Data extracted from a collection
BEGIN
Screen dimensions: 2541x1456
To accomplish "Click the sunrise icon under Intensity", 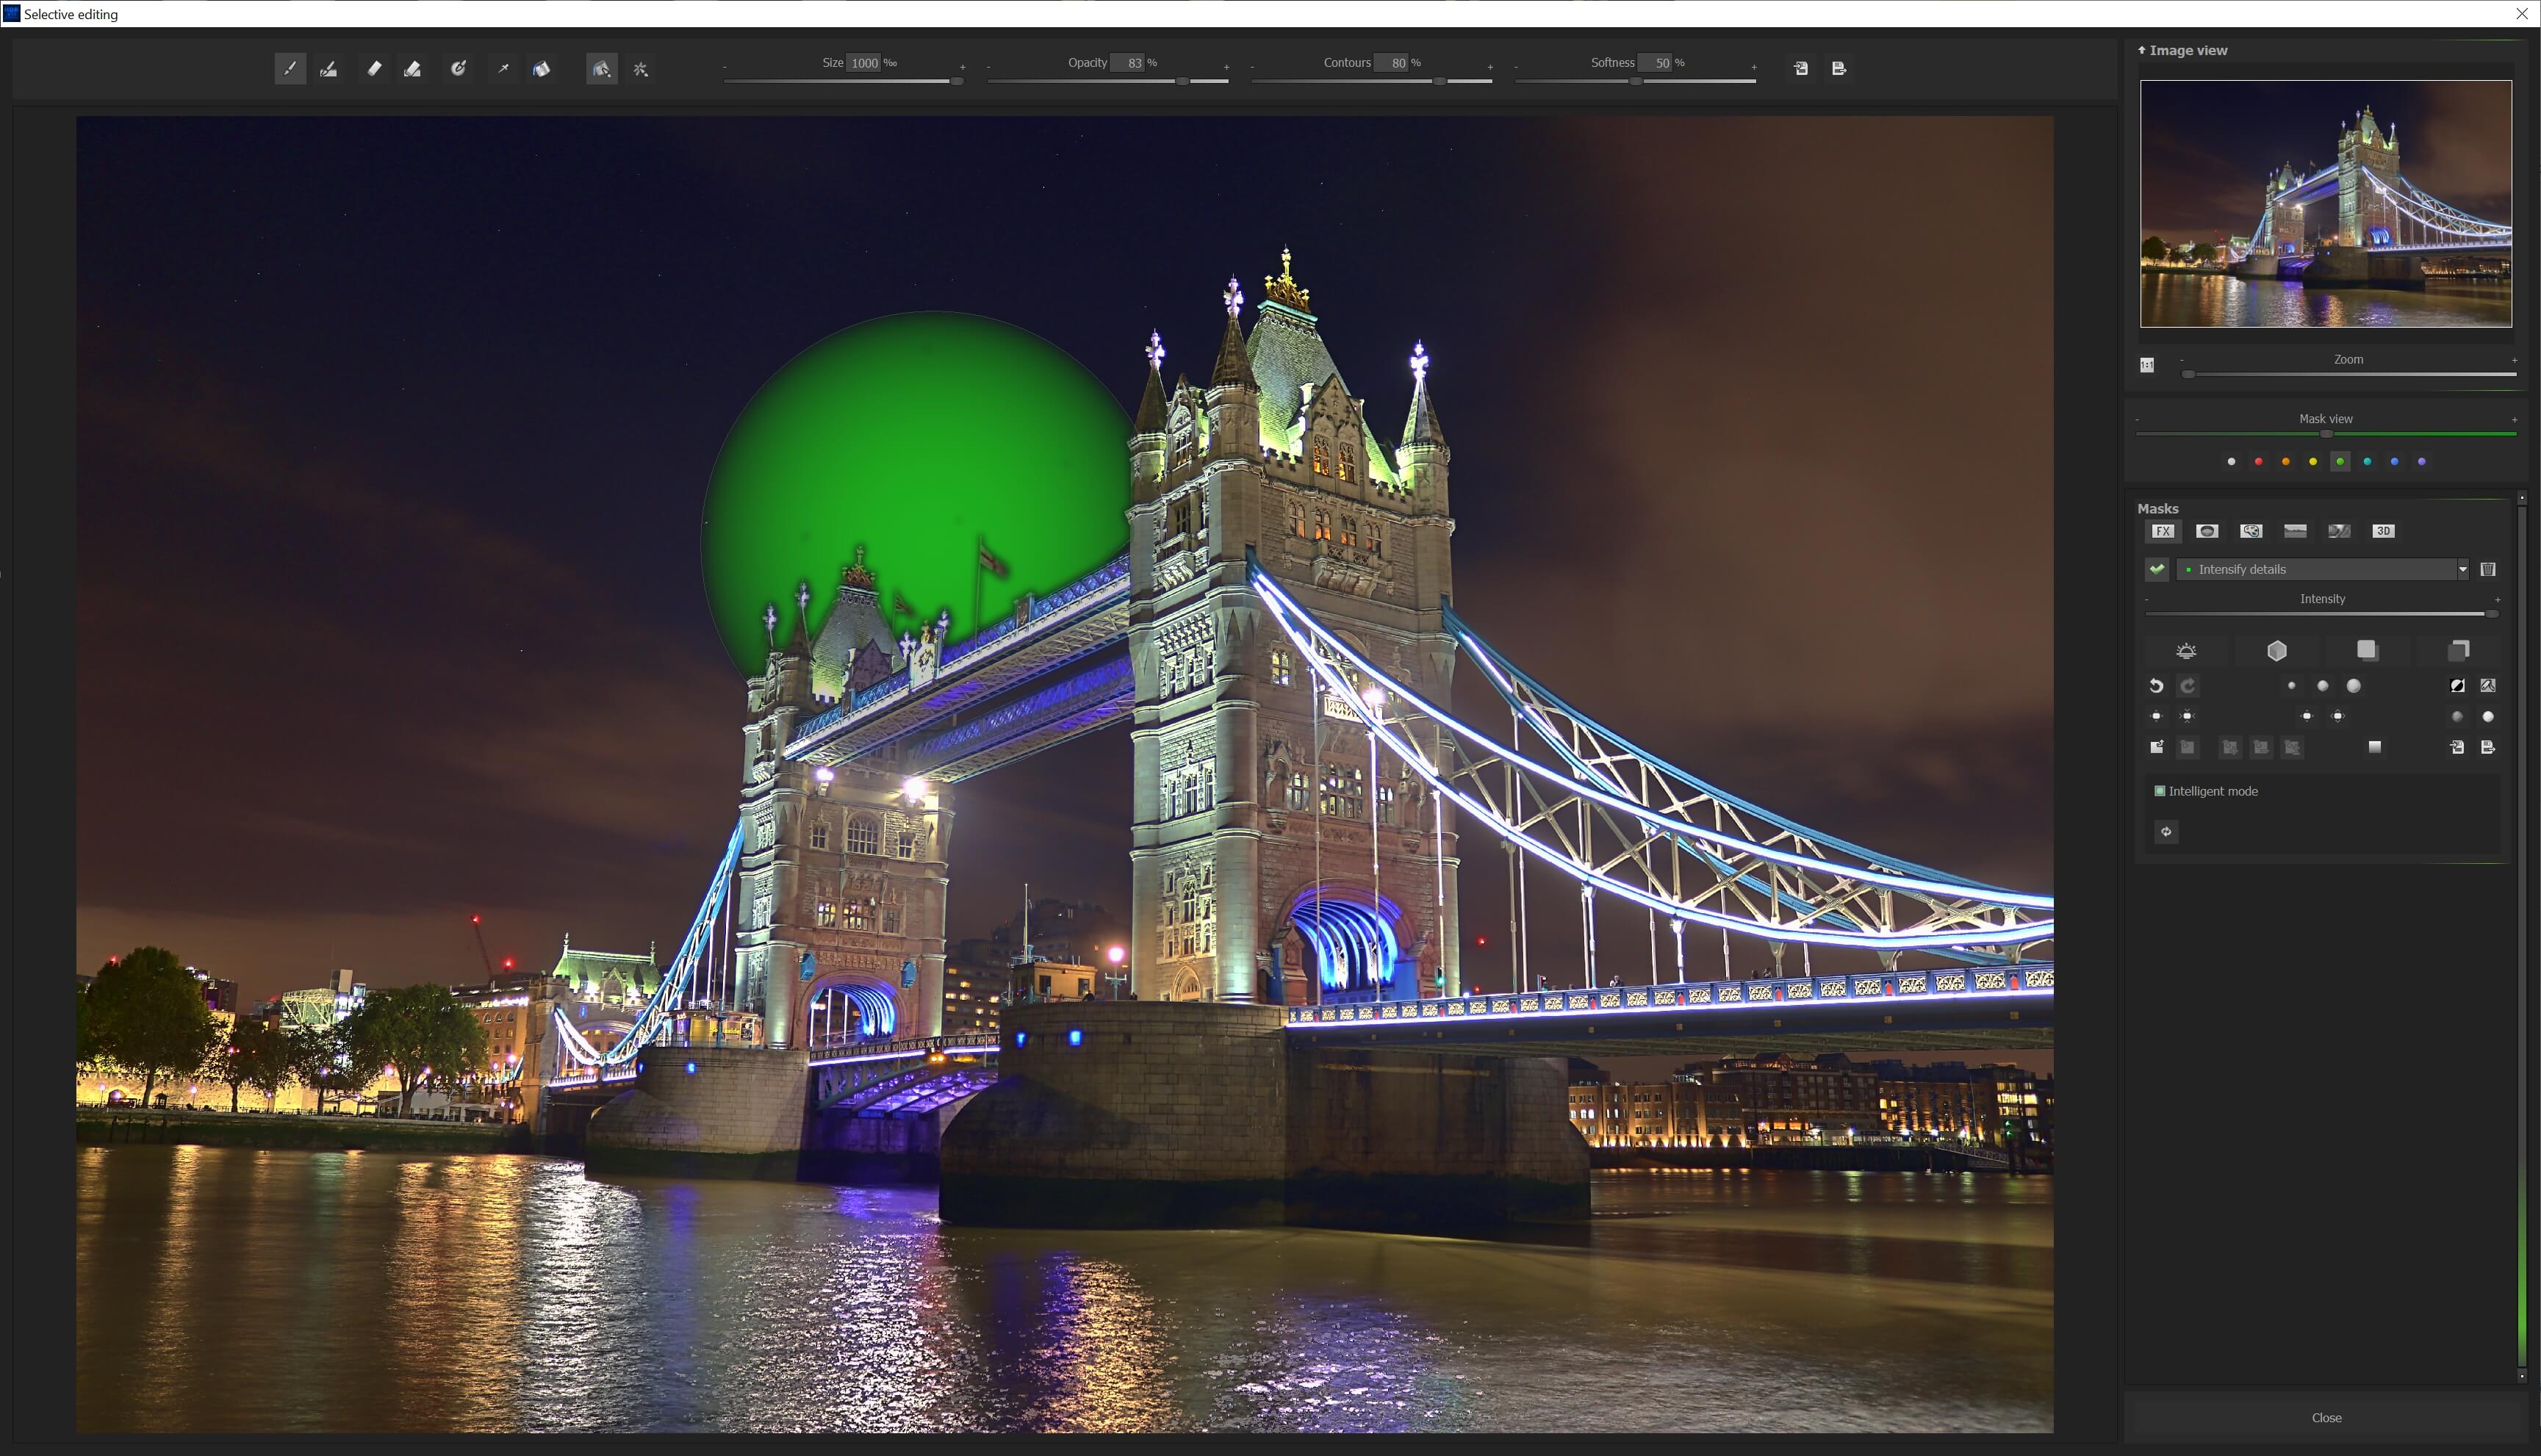I will pyautogui.click(x=2186, y=651).
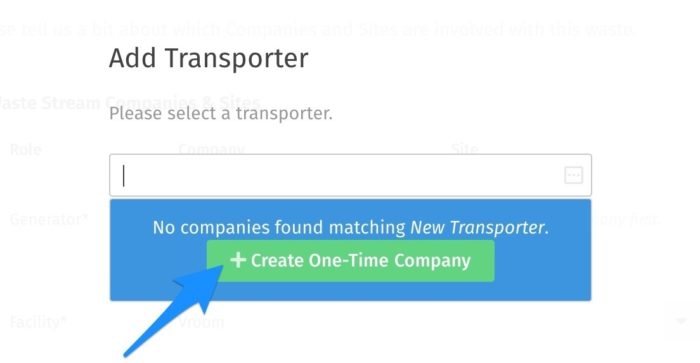Click the empty blue results panel area below the button
The height and width of the screenshot is (363, 700).
[x=350, y=291]
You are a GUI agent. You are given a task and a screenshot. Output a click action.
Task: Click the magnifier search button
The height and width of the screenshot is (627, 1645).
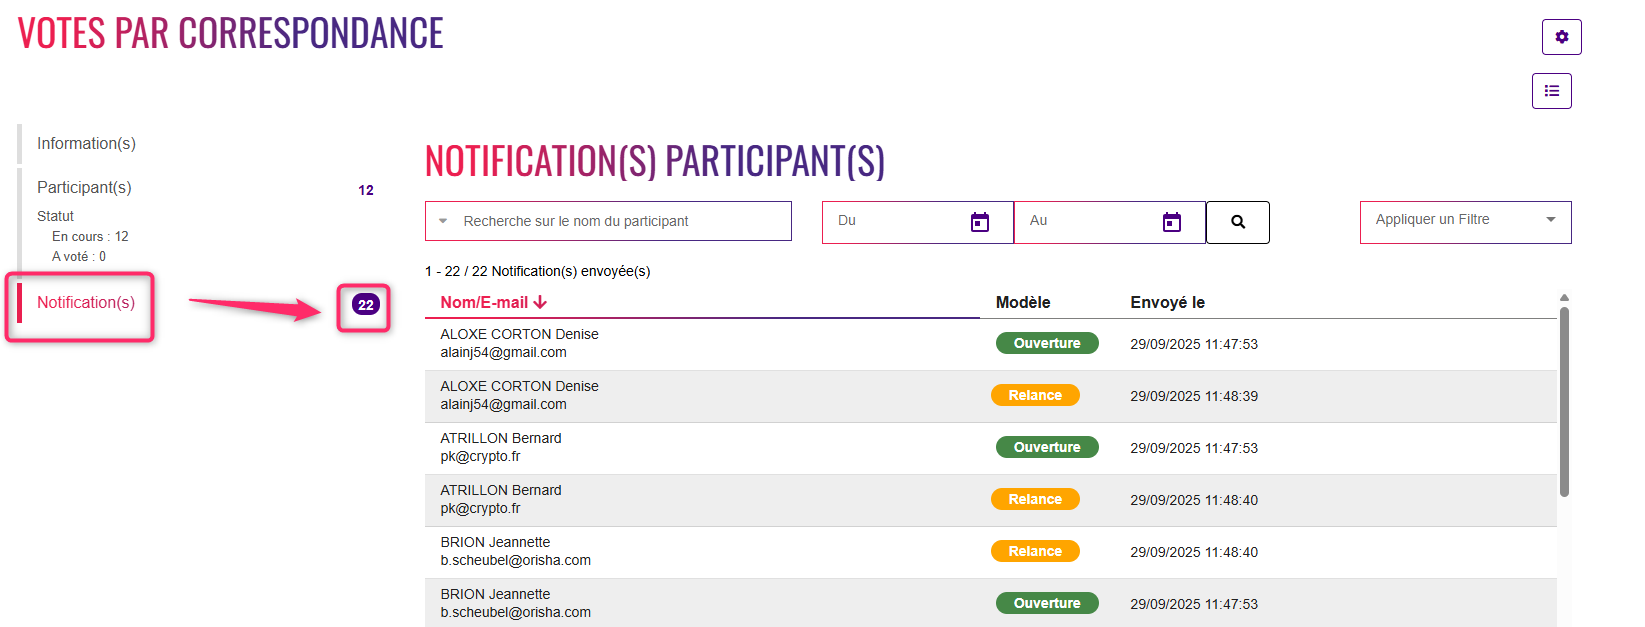click(x=1238, y=222)
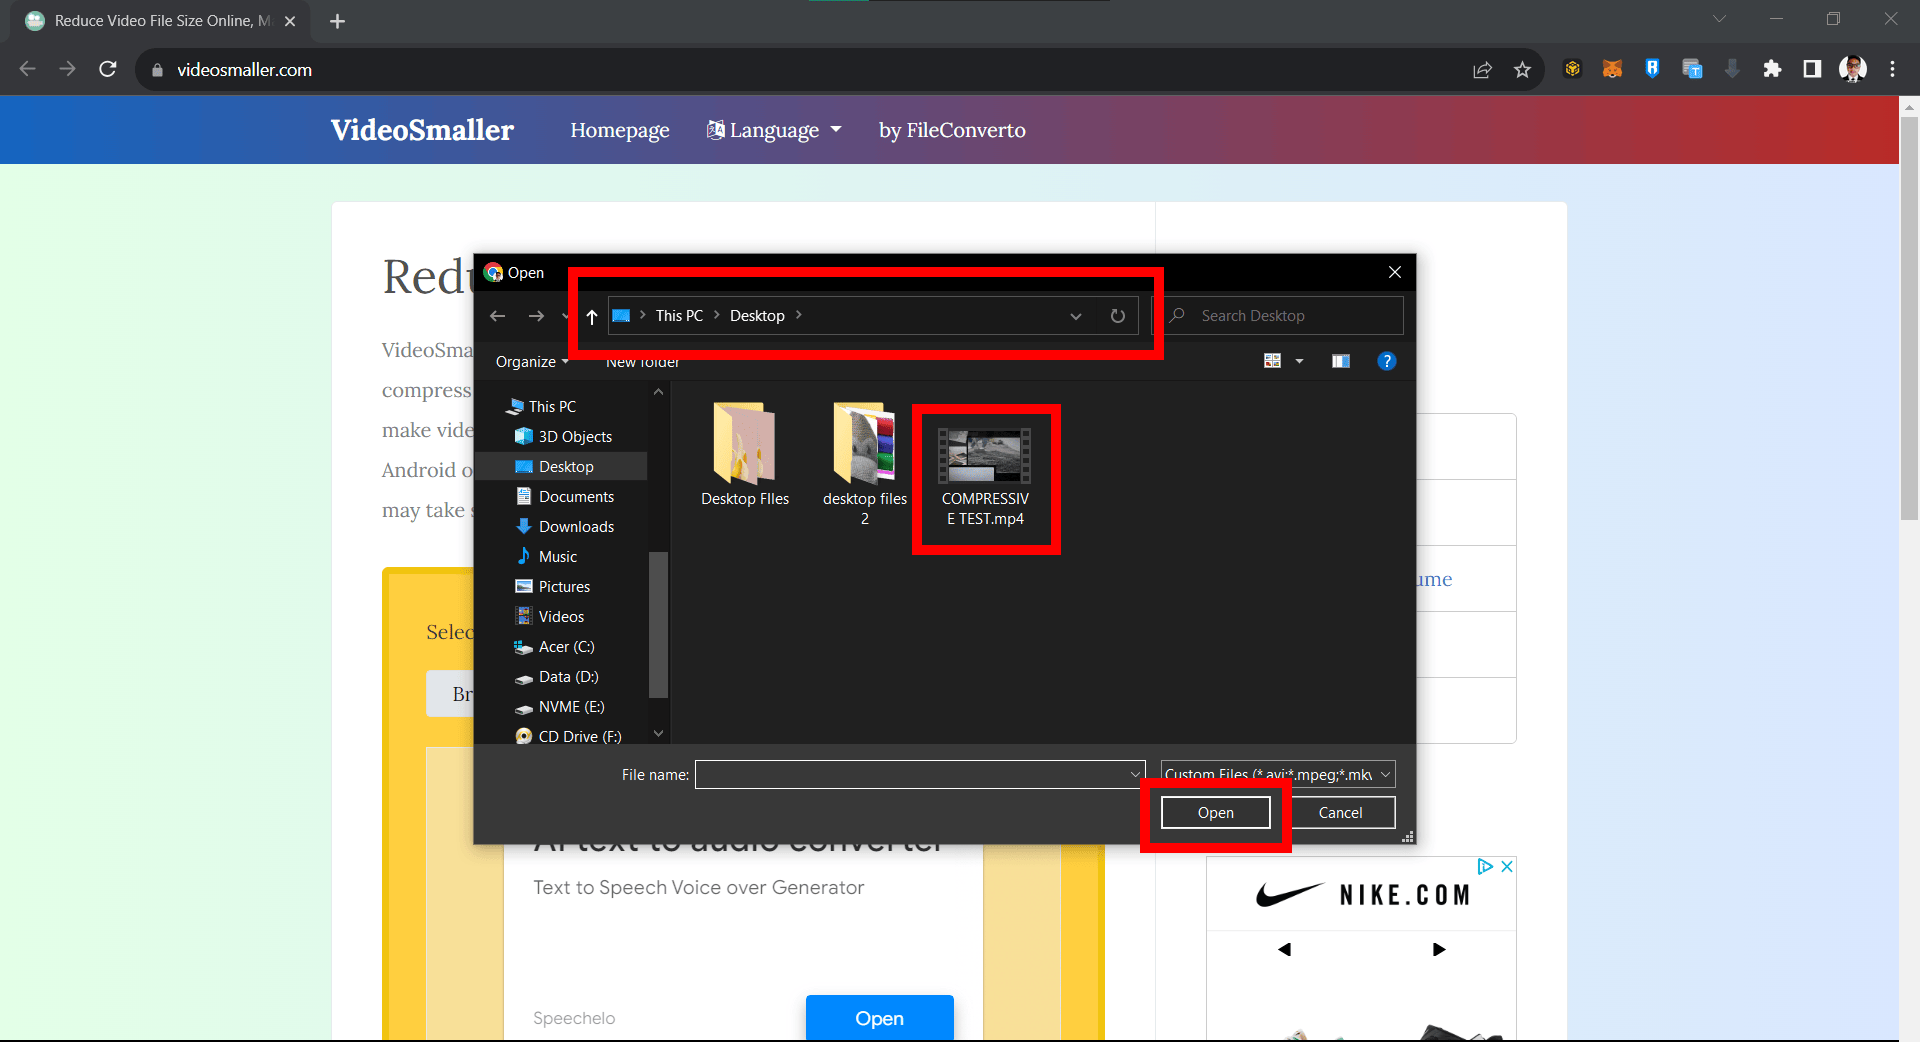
END
» **TASK TO COMPLETE**: Rewrite the material from the line containing "You are a GUI" through to its end, putting "magnifying glass" in place of "magnifier" and leaving everything else as it is. Do not include the pictures in your answer.

» **THE COMPLETED TASK**:
You are a GUI agent. You are given a task and a screenshot. Output a click action.
Task: Click the magnifying glass search button
The height and width of the screenshot is (627, 1645).
click(x=1238, y=222)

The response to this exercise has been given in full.